Enfin, vous trouverez une liste d'ouvrages généraux sur la Guerre froide, en français ou en anglais, dont la plupart ont été publiés depuis l'ouverture partielle des archives soviétiques et bénéficient donc d'un éclairage plus précis de la politique menée par Staline et Khrouchtchev que celui dont les rédacteurs des premiers livres parus dans les années 1980 et 1990 disposaient.

8 mars 2019

Un nouveau thème sur la « Dislocation de la Yougoslavie »

La désagrégation du bloc de l'Est fait resurgir les forces nationalistes et irrédentistes dans des pays où le pouvoir communiste central en a empêché l'éclosion durant des années. Dans le contexte général du dénouement de la Guerre froide, en Yougoslavie, dont l'unité est fragilisée depuis la mort de Tito, chacune des Républiques autonomes aspire à partir de 1990 à prendre son indépendance, à l'exception de la Serbie qui cherche à maintenir au minimum un système fédéral. Très vite, les oppositions entre les communautés ethniques dégénèrent en affrontements qui se transforment en véritables guerres qui vont durer des années.
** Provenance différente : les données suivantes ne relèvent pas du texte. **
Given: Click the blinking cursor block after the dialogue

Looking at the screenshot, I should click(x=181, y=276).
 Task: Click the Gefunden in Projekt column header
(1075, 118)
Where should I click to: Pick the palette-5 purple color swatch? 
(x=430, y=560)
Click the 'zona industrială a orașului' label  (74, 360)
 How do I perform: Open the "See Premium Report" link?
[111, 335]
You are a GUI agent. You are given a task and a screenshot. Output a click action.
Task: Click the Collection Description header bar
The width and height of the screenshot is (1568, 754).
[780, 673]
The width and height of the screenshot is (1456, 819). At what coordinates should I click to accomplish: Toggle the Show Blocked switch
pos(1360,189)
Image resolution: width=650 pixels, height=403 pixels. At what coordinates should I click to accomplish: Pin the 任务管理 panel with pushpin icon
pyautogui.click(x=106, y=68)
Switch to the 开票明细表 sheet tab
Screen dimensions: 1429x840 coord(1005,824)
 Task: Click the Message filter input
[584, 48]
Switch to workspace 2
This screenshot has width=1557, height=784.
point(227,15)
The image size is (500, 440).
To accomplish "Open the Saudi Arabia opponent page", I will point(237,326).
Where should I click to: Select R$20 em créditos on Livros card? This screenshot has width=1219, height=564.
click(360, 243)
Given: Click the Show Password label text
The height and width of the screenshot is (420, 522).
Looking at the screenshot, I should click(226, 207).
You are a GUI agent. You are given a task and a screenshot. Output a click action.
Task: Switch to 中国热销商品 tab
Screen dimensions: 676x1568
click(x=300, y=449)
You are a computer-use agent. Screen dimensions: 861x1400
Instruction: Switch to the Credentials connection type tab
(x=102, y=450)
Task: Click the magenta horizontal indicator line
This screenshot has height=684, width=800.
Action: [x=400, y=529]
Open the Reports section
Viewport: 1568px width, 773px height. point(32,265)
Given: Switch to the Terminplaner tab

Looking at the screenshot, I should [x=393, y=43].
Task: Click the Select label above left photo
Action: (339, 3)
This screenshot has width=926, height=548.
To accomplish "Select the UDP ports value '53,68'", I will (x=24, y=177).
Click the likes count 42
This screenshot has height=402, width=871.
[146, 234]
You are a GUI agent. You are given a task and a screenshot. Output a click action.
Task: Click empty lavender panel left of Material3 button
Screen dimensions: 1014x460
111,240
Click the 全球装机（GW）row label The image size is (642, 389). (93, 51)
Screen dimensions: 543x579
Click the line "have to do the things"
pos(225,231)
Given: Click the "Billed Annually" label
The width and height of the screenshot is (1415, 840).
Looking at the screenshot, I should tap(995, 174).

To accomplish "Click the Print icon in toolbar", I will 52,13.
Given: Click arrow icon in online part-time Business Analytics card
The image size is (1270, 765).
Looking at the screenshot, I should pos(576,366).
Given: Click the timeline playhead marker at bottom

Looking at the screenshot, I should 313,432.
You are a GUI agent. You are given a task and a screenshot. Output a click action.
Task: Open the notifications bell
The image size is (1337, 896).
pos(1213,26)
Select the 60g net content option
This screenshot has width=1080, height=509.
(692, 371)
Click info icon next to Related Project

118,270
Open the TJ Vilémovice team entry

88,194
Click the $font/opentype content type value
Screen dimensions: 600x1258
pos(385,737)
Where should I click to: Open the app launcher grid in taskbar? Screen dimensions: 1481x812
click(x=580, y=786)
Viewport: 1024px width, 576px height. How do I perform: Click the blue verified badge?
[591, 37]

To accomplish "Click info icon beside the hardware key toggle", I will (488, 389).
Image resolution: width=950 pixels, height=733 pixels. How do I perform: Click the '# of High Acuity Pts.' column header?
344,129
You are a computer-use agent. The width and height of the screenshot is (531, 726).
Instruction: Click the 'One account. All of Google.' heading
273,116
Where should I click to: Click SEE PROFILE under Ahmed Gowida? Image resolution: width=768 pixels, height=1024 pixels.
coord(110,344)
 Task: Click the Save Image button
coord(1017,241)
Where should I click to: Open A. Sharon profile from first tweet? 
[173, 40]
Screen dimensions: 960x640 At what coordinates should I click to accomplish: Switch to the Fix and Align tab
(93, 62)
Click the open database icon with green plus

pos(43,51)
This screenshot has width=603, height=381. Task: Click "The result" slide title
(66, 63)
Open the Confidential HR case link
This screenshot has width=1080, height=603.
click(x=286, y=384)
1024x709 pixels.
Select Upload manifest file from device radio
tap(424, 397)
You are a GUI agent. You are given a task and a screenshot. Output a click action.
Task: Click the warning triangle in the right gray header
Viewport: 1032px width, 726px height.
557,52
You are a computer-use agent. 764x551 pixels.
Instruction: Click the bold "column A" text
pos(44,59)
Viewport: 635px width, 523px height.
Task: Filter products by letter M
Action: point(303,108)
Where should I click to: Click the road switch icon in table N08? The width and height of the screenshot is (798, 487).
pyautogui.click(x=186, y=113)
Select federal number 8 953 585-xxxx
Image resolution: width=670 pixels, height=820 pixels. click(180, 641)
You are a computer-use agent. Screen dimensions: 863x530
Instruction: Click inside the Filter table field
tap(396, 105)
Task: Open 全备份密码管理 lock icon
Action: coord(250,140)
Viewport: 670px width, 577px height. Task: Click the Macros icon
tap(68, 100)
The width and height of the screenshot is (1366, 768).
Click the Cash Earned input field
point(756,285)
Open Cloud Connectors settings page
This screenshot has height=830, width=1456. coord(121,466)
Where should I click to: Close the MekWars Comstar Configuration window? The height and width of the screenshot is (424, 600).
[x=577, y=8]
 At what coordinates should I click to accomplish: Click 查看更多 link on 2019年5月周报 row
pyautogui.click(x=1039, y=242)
Pour la première fois depuis la Seconde Guerre mondiale des combats se déroulent sur le sol européen.

Ce nouveau thème relatif à la dislocation de la république fédérative socialiste de Yougoslavie (RFSY) retrace les principaux évènements qui se déroulent dans l'ex-Yougoslavie entre 1990 et fin 1994. Ils mettent en évidence la difficulté, pour ne pas dire l'incapacité, des organisations internationales à imposer un processus de résolution pacifique de ces conflits. La Forpronu, force de maintien de la paix de l'ONU ne parvient pas à empêcher de nombreux massacres. L'intervention des États-unis et de l'OTAN dans les années 1994 et 1995 apporteront une contribution tardive mais décisive dans la résolution des conflits entre la Bosnie-Herzégovine, la Croatie et la Serbie

Remarque : Le processus de dislocation de la Yougoslavie se poursuit au-delà de la fin de l'année 1994. Le choix a été fait de ne pas relater dans ce site d'évènements postérieurs au 31 décembre 1994.

6 mars 2019

Pour les passionnés des conférences de presse du général de Gaulle !

Dans ses célèbres conférences de presse, le Général livre régulièrement son analyse de la situation politique internationale. Celle du 25 mars 1959 où il affirme que la réunification est le destin normal du peuple allemand, trente ans avant la chute du mur de Berlin, en est un exemple. Celles du 10 novembre 1959 et du 4 février 1965 sont aussi éclairantes de sa vision du monde.